What the task asks ▸ Where "agent" appears in a line of the entries below, that line should be copied.

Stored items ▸
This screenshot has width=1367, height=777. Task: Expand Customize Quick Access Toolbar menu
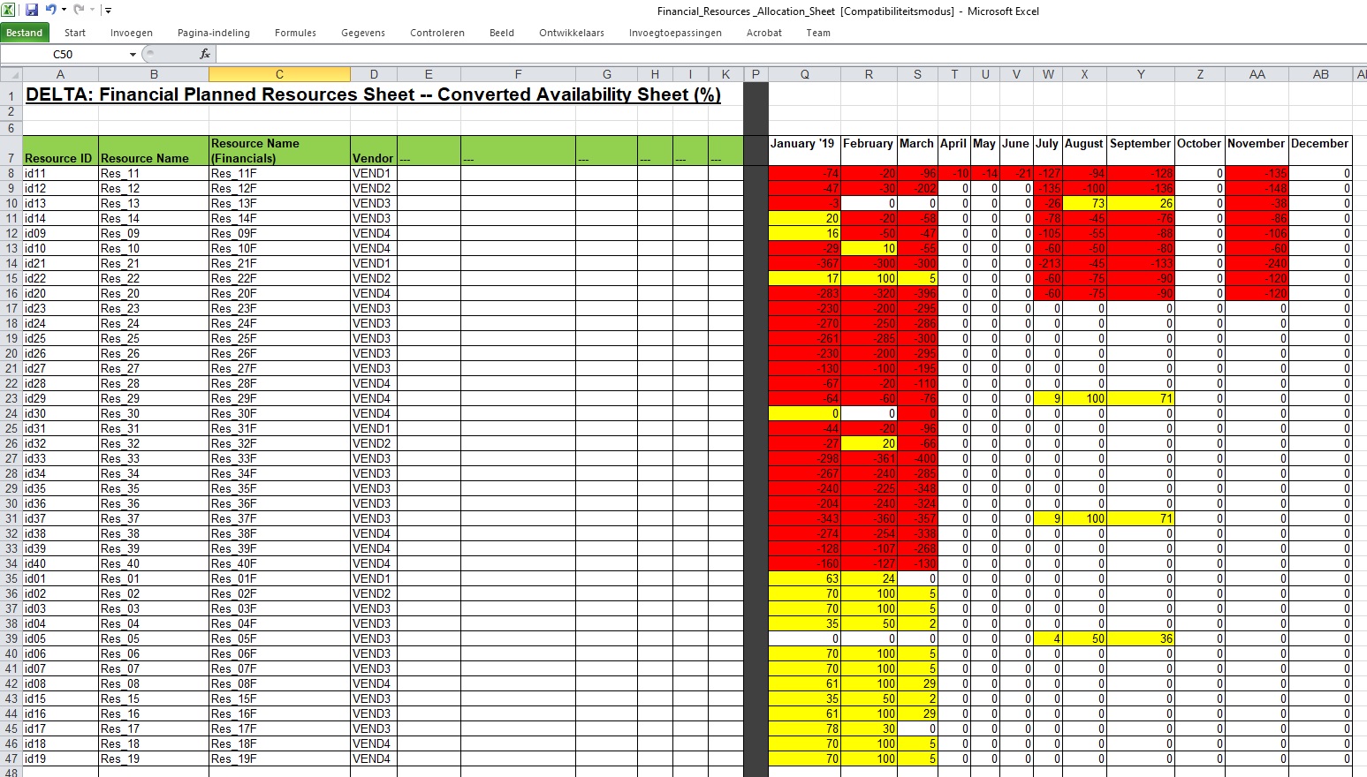tap(108, 11)
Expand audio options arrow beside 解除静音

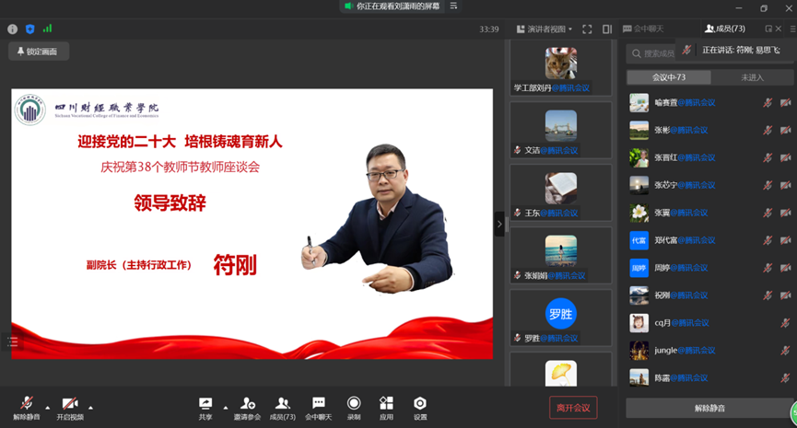[x=48, y=406]
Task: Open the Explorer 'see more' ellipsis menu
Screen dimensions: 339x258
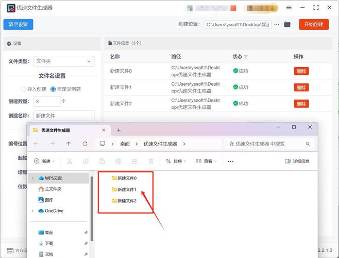Action: pos(230,162)
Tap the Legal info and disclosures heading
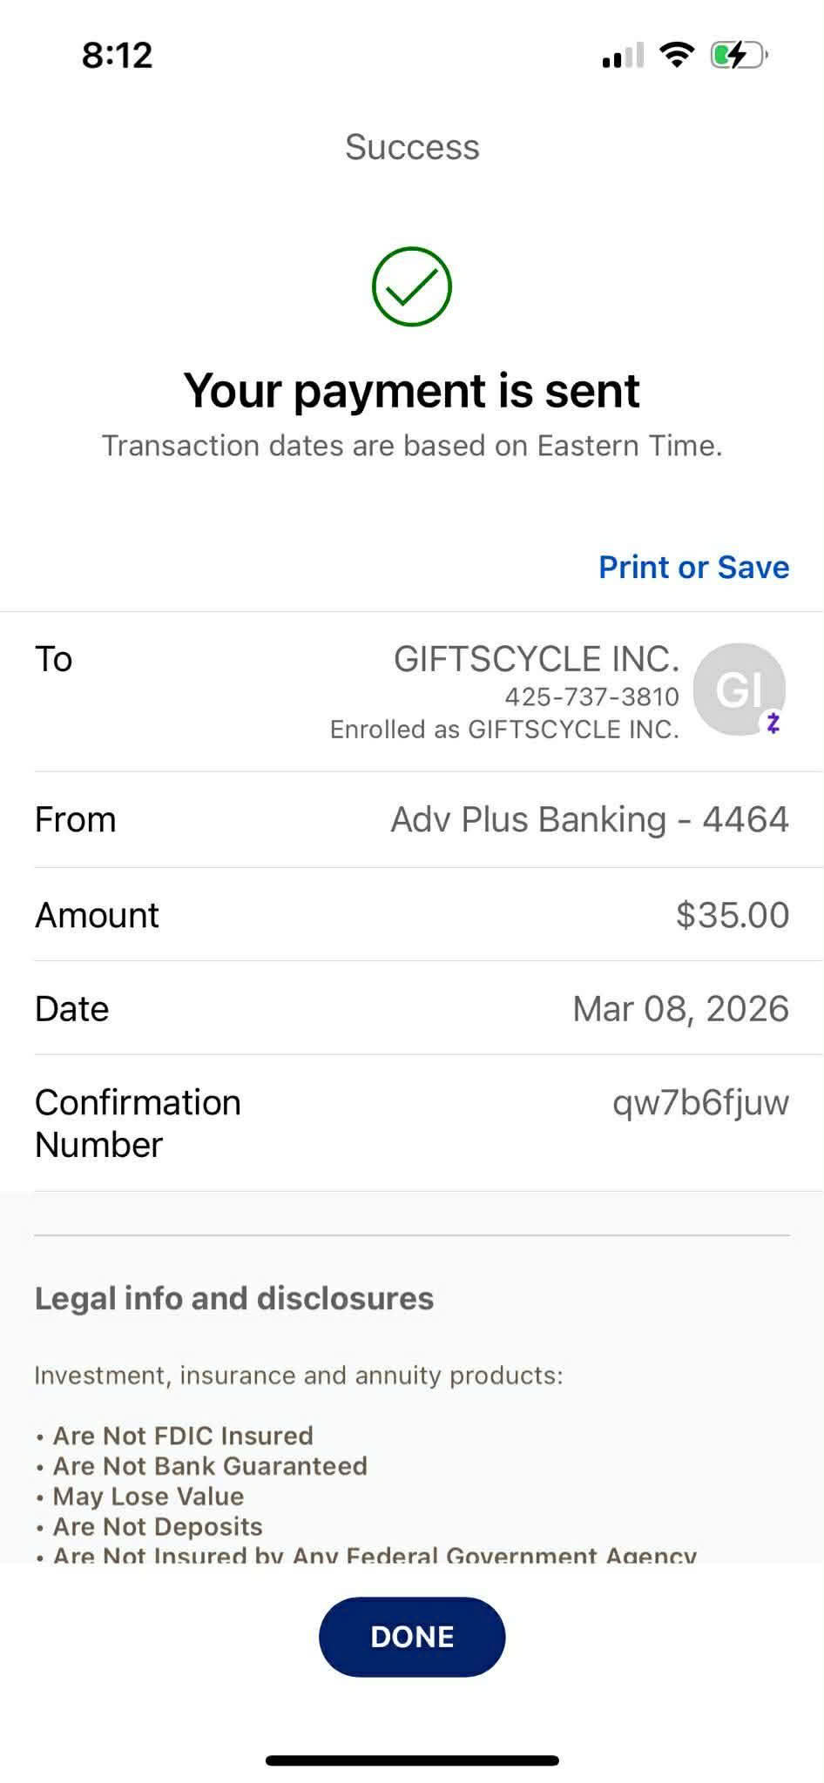 pos(233,1298)
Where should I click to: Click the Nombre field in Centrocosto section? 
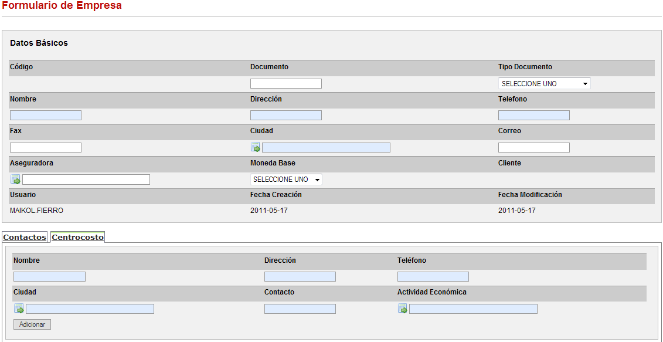coord(49,277)
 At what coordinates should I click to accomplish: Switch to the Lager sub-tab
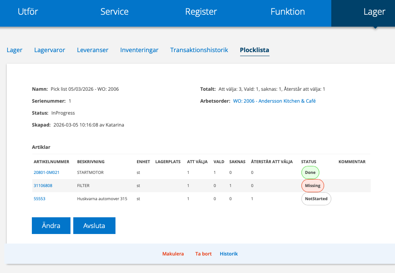(x=14, y=50)
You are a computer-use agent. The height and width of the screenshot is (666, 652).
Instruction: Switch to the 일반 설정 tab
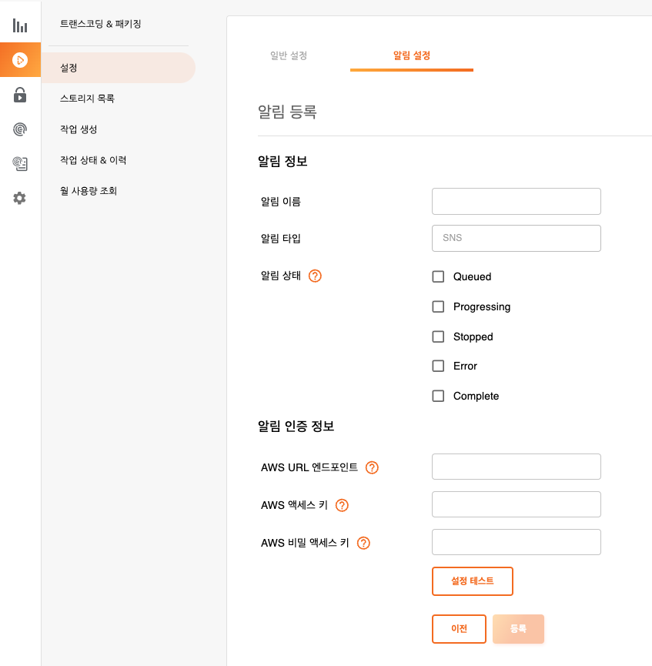(x=289, y=55)
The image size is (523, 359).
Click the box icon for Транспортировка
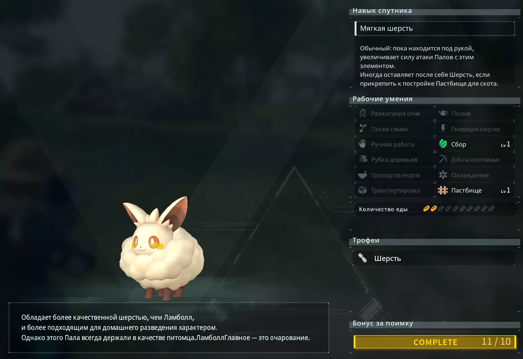pyautogui.click(x=362, y=190)
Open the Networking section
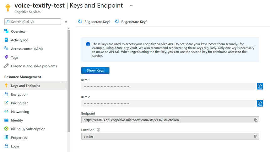This screenshot has width=270, height=152. pyautogui.click(x=20, y=112)
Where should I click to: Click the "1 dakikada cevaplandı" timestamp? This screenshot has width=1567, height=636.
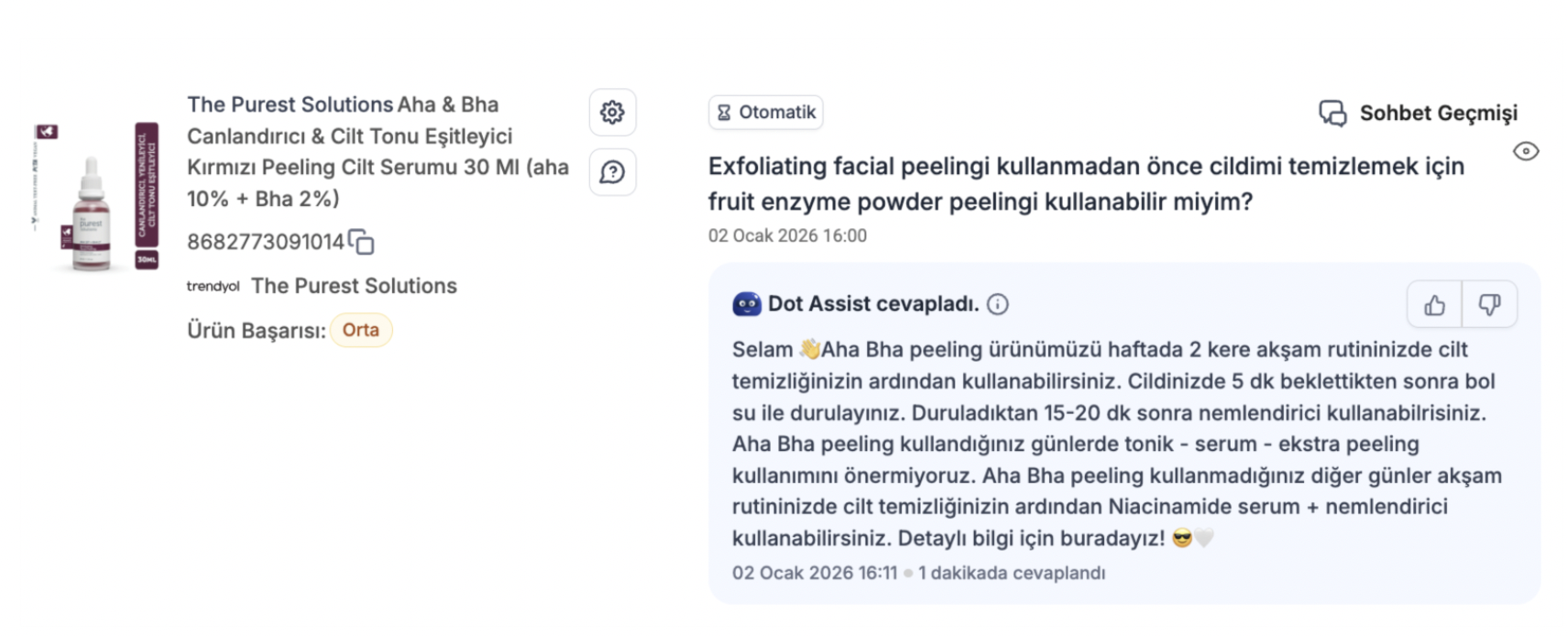[1012, 573]
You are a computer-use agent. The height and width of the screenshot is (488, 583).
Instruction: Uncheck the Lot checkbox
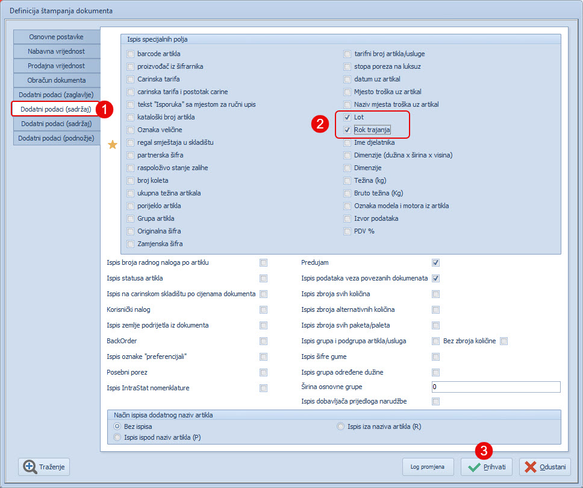click(348, 117)
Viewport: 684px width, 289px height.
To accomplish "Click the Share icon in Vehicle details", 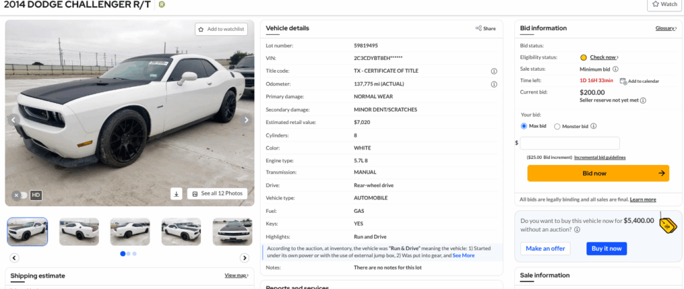I will point(478,28).
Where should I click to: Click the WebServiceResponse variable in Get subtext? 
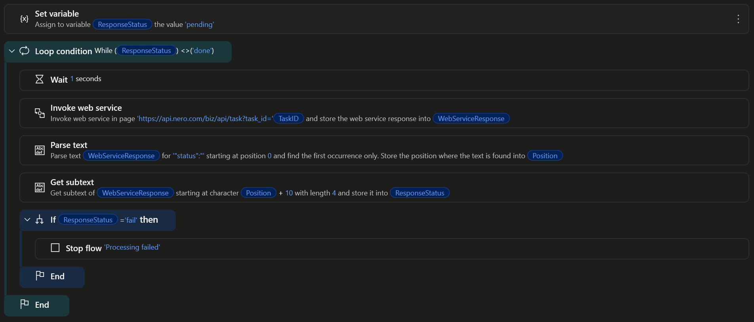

Answer to this problem ▸
You are a computer-use agent. The height and width of the screenshot is (666, 652).
You are a computer-use agent. The height and width of the screenshot is (488, 583).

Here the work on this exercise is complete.